Required work:
From the entries below, copy exactly the lines from the one that contains "Given: Click the Coffee product thumbnail" through the one that contains "Screen dimensions: 768x661", both included, and only those.

BEGIN

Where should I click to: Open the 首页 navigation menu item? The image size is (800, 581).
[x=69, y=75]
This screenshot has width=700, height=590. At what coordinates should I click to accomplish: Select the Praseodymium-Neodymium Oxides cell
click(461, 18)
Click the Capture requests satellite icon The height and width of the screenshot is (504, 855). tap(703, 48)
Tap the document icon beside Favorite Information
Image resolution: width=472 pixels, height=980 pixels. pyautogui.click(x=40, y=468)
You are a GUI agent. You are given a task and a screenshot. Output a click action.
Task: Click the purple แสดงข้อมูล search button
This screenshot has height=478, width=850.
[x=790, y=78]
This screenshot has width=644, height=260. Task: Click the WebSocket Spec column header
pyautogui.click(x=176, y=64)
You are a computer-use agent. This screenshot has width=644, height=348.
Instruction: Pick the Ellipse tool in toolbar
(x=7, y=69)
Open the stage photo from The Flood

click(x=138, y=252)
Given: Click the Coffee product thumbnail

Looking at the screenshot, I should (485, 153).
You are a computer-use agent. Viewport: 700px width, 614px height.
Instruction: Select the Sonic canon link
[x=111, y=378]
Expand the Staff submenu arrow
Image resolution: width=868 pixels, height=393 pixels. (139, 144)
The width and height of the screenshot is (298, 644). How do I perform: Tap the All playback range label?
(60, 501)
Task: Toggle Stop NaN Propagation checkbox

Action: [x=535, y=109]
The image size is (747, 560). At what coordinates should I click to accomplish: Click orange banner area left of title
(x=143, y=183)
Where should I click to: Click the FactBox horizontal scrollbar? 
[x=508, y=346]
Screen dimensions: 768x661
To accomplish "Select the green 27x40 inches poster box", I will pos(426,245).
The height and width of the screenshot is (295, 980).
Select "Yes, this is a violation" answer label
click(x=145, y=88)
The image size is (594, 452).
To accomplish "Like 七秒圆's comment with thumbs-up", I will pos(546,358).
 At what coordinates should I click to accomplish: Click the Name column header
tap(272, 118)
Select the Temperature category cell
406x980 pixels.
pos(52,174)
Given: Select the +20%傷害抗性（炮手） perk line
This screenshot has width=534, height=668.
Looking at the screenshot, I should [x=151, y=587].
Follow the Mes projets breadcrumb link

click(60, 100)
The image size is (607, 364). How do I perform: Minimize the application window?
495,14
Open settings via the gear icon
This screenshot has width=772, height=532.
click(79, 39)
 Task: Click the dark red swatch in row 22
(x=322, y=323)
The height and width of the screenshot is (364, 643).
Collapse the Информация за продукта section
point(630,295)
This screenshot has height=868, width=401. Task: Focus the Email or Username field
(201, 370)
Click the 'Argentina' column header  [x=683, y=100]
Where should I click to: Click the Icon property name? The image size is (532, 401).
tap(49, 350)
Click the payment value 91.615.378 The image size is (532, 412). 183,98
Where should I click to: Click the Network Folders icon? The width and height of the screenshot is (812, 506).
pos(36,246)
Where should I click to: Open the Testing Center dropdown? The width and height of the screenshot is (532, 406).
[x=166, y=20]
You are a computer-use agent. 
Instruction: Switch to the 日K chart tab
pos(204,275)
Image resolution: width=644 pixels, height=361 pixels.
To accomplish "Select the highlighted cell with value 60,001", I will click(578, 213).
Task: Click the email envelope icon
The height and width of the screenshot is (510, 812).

END

Result of the task:
Given: Click the Coffee product thumbnail

Looking at the screenshot, I should (485, 153).
You are a computer-use agent. Viewport: 700px width, 614px height.
Instruction: Select the Sonic canon link
[x=111, y=378]
Expand the Staff submenu arrow
Image resolution: width=868 pixels, height=393 pixels. (139, 144)
The width and height of the screenshot is (298, 644). How do I perform: Tap the All playback range label?
(60, 501)
Task: Toggle Stop NaN Propagation checkbox

Action: [x=535, y=109]
The image size is (747, 560). At what coordinates should I click to accomplish: Click orange banner area left of title
(x=143, y=183)
Where should I click to: Click the FactBox horizontal scrollbar? 
[x=508, y=346]
Screen dimensions: 768x661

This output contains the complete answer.